Exercise instructions —
Every line below should be set down exactly as it appears.

Pixel coordinate grounding data
-- -- --

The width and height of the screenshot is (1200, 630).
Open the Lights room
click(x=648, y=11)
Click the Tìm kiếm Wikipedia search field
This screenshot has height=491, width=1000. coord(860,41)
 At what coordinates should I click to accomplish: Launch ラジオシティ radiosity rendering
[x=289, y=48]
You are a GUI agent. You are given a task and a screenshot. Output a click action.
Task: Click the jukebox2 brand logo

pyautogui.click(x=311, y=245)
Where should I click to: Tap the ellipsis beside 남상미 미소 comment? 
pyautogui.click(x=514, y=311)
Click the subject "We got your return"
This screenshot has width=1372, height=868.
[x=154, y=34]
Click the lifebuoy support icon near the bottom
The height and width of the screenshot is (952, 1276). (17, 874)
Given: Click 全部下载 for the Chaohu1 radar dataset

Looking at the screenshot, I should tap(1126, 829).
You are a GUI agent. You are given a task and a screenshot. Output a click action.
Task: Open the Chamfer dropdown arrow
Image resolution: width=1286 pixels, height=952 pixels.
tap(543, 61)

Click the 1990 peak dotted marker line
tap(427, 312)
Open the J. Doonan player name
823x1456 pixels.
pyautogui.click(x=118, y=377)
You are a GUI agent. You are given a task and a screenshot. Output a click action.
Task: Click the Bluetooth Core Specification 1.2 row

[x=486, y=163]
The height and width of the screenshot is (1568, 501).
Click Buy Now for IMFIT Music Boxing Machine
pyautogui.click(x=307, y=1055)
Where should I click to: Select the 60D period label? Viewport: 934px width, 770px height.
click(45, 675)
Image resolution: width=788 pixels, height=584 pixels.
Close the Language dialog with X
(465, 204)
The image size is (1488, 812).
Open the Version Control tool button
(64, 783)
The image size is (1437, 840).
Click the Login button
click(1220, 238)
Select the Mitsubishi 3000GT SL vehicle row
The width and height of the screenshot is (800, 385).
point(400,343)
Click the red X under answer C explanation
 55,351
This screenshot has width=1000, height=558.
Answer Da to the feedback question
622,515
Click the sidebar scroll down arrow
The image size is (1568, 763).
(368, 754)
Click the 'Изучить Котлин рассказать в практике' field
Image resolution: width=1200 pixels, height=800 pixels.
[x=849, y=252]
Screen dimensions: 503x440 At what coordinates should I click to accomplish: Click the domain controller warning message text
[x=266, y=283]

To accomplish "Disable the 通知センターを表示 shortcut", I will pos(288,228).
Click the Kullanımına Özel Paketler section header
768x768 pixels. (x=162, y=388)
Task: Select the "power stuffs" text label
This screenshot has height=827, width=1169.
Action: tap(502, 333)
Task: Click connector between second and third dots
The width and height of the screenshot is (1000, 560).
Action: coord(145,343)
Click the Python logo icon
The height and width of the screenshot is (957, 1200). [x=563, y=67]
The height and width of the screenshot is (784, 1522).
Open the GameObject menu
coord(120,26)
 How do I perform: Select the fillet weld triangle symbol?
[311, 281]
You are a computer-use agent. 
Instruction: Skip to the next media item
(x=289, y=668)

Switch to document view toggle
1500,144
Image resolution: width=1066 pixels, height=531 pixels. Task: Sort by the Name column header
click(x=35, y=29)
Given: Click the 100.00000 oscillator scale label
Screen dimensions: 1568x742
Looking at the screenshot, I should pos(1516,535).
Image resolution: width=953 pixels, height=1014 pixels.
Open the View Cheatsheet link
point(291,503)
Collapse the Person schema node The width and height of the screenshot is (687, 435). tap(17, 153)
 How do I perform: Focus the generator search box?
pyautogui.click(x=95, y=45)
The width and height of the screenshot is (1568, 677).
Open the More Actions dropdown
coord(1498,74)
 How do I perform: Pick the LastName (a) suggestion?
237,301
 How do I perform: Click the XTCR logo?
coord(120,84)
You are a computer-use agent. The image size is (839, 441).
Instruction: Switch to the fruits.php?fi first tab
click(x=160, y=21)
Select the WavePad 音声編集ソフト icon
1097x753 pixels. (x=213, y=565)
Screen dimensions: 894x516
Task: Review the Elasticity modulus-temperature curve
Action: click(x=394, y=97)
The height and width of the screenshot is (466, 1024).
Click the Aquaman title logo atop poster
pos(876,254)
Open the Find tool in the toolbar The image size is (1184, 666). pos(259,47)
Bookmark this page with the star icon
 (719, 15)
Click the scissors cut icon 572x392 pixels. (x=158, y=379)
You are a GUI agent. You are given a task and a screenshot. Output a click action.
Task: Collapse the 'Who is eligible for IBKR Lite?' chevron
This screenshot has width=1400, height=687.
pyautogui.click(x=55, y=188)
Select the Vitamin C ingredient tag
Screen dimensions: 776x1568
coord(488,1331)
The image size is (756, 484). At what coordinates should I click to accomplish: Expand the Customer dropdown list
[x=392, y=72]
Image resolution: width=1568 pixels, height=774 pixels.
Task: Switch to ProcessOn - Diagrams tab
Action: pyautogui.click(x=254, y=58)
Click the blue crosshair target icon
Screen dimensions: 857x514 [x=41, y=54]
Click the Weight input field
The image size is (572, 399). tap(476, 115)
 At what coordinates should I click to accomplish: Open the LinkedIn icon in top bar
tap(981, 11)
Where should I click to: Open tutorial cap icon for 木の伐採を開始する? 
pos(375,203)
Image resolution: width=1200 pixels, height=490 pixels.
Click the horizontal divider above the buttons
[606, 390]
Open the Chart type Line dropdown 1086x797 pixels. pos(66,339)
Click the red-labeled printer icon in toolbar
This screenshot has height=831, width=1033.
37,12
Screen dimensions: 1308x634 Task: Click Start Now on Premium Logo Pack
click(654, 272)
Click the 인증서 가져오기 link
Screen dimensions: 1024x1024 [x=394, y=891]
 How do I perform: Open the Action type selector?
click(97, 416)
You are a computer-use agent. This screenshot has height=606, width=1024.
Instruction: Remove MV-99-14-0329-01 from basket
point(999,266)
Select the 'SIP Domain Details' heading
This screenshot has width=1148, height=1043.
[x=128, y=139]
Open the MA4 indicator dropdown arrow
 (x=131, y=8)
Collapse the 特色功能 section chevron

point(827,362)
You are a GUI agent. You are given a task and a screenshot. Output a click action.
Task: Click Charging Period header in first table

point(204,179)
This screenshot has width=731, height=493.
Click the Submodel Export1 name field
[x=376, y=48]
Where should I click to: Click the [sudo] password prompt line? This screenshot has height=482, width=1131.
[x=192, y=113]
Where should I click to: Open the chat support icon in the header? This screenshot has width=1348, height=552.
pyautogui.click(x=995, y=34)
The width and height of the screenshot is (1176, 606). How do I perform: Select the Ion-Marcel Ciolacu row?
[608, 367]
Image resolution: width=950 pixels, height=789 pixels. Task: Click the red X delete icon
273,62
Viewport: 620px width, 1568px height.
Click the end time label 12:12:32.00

-- -- --

Completed task —
The width and height of the screenshot is (1200, 630).
Open the Lights room
click(x=648, y=11)
Click the Tìm kiếm Wikipedia search field
This screenshot has height=491, width=1000. coord(860,41)
 At what coordinates should I click to accomplish: Launch ラジオシティ radiosity rendering
[x=289, y=48]
You are a GUI agent. You are given a task and a screenshot. Output a click action.
Task: Click the jukebox2 brand logo

pyautogui.click(x=311, y=245)
Where should I click to: Tap the ellipsis beside 남상미 미소 comment? 
pyautogui.click(x=514, y=311)
Click the subject "We got your return"
This screenshot has width=1372, height=868.
[x=154, y=34]
Click the lifebuoy support icon near the bottom
The height and width of the screenshot is (952, 1276). (17, 874)
Given: Click 全部下载 for the Chaohu1 radar dataset

Looking at the screenshot, I should tap(1126, 829).
You are a GUI agent. You are given a task and a screenshot. Output a click action.
Task: Open the Chamfer dropdown arrow
Image resolution: width=1286 pixels, height=952 pixels.
tap(543, 61)

Click the 1990 peak dotted marker line
tap(427, 312)
Open the J. Doonan player name
823x1456 pixels.
pyautogui.click(x=118, y=377)
You are a GUI agent. You are given a task and a screenshot. Output a click action.
Task: Click the Bluetooth Core Specification 1.2 row

[x=486, y=163]
The height and width of the screenshot is (1568, 501).
Click Buy Now for IMFIT Music Boxing Machine
pyautogui.click(x=307, y=1055)
Where should I click to: Select the 60D period label? Viewport: 934px width, 770px height.
click(45, 675)
Image resolution: width=788 pixels, height=584 pixels.
Close the Language dialog with X
(465, 204)
The image size is (1488, 812).
Open the Version Control tool button
(64, 783)
The image size is (1437, 840).
Click the Login button
click(1220, 238)
Select the Mitsubishi 3000GT SL vehicle row
The width and height of the screenshot is (800, 385).
point(400,343)
Click the red X under answer C explanation
 55,351
This screenshot has width=1000, height=558.
Answer Da to the feedback question
622,515
Click the sidebar scroll down arrow
The image size is (1568, 763).
(368, 754)
Click the 'Изучить Котлин рассказать в практике' field
Image resolution: width=1200 pixels, height=800 pixels.
[x=849, y=252]
Screen dimensions: 503x440 At what coordinates should I click to accomplish: Click the domain controller warning message text
[x=266, y=283]

To accomplish "Disable the 通知センターを表示 shortcut", I will pos(288,228).
Click the Kullanımına Özel Paketler section header
768x768 pixels. (x=162, y=388)
Task: Select the "power stuffs" text label
This screenshot has height=827, width=1169.
Action: tap(502, 333)
Task: Click connector between second and third dots
The width and height of the screenshot is (1000, 560).
Action: coord(145,343)
Click the Python logo icon
The height and width of the screenshot is (957, 1200). [x=563, y=67]
The height and width of the screenshot is (784, 1522).
Open the GameObject menu
coord(120,26)
 How do I perform: Select the fillet weld triangle symbol?
[311, 281]
You are a computer-use agent. 
Instruction: Skip to the next media item
(x=289, y=668)

Switch to document view toggle
1500,144
Image resolution: width=1066 pixels, height=531 pixels. Task: Sort by the Name column header
click(x=35, y=29)
Given: Click the 100.00000 oscillator scale label
Screen dimensions: 1568x742
Looking at the screenshot, I should pos(1516,535).
Image resolution: width=953 pixels, height=1014 pixels.
Open the View Cheatsheet link
point(291,503)
Collapse the Person schema node The width and height of the screenshot is (687, 435). tap(17, 153)
 How do I perform: Focus the generator search box?
pyautogui.click(x=95, y=45)
The width and height of the screenshot is (1568, 677).
Open the More Actions dropdown
coord(1498,74)
 How do I perform: Pick the LastName (a) suggestion?
237,301
 How do I perform: Click the XTCR logo?
coord(120,84)
You are a computer-use agent. The image size is (839, 441).
Instruction: Switch to the fruits.php?fi first tab
click(x=160, y=21)
Select the WavePad 音声編集ソフト icon
1097x753 pixels. (x=213, y=565)
Screen dimensions: 894x516
Task: Review the Elasticity modulus-temperature curve
Action: click(x=394, y=97)
The height and width of the screenshot is (466, 1024).
Click the Aquaman title logo atop poster
pos(876,254)
Open the Find tool in the toolbar The image size is (1184, 666). pos(259,47)
Bookmark this page with the star icon
 (719, 15)
Click the scissors cut icon 572x392 pixels. (x=158, y=379)
You are a GUI agent. You are given a task and a screenshot. Output a click action.
Task: Collapse the 'Who is eligible for IBKR Lite?' chevron
This screenshot has width=1400, height=687.
pyautogui.click(x=55, y=188)
Select the Vitamin C ingredient tag
Screen dimensions: 776x1568
coord(488,1331)
The image size is (756, 484). At what coordinates should I click to accomplish: Expand the Customer dropdown list
[x=392, y=72]
Image resolution: width=1568 pixels, height=774 pixels.
Task: Switch to ProcessOn - Diagrams tab
Action: pyautogui.click(x=254, y=58)
Click the blue crosshair target icon
Screen dimensions: 857x514 [x=41, y=54]
Click the Weight input field
The image size is (572, 399). tap(476, 115)
 At what coordinates should I click to accomplish: Open the LinkedIn icon in top bar
tap(981, 11)
Where should I click to: Open tutorial cap icon for 木の伐採を開始する? 
pos(375,203)
Image resolution: width=1200 pixels, height=490 pixels.
Click the horizontal divider above the buttons
[606, 390]
Open the Chart type Line dropdown 1086x797 pixels. pos(66,339)
Click the red-labeled printer icon in toolbar
This screenshot has height=831, width=1033.
37,12
Screen dimensions: 1308x634 Task: Click Start Now on Premium Logo Pack
click(654, 272)
Click the 인증서 가져오기 link
Screen dimensions: 1024x1024 [x=394, y=891]
 How do I perform: Open the Action type selector?
click(97, 416)
You are a computer-use agent. This screenshot has height=606, width=1024.
Instruction: Remove MV-99-14-0329-01 from basket
point(999,266)
Select the 'SIP Domain Details' heading
This screenshot has width=1148, height=1043.
[x=128, y=139]
Open the MA4 indicator dropdown arrow
 (x=131, y=8)
Collapse the 特色功能 section chevron

point(827,362)
You are a GUI agent. You are given a task and a screenshot. Output a click action.
Task: Click Charging Period header in first table

point(204,179)
This screenshot has width=731, height=493.
Click the Submodel Export1 name field
[x=376, y=48]
Where should I click to: Click the [sudo] password prompt line? This screenshot has height=482, width=1131.
[x=192, y=113]
Where should I click to: Open the chat support icon in the header? This screenshot has width=1348, height=552.
pyautogui.click(x=995, y=34)
The width and height of the screenshot is (1176, 606). How do I perform: Select the Ion-Marcel Ciolacu row?
[608, 367]
Image resolution: width=950 pixels, height=789 pixels. Task: Click the red X delete icon
273,62
Viewport: 620px width, 1568px height.
Click the end time label 12:12:32.00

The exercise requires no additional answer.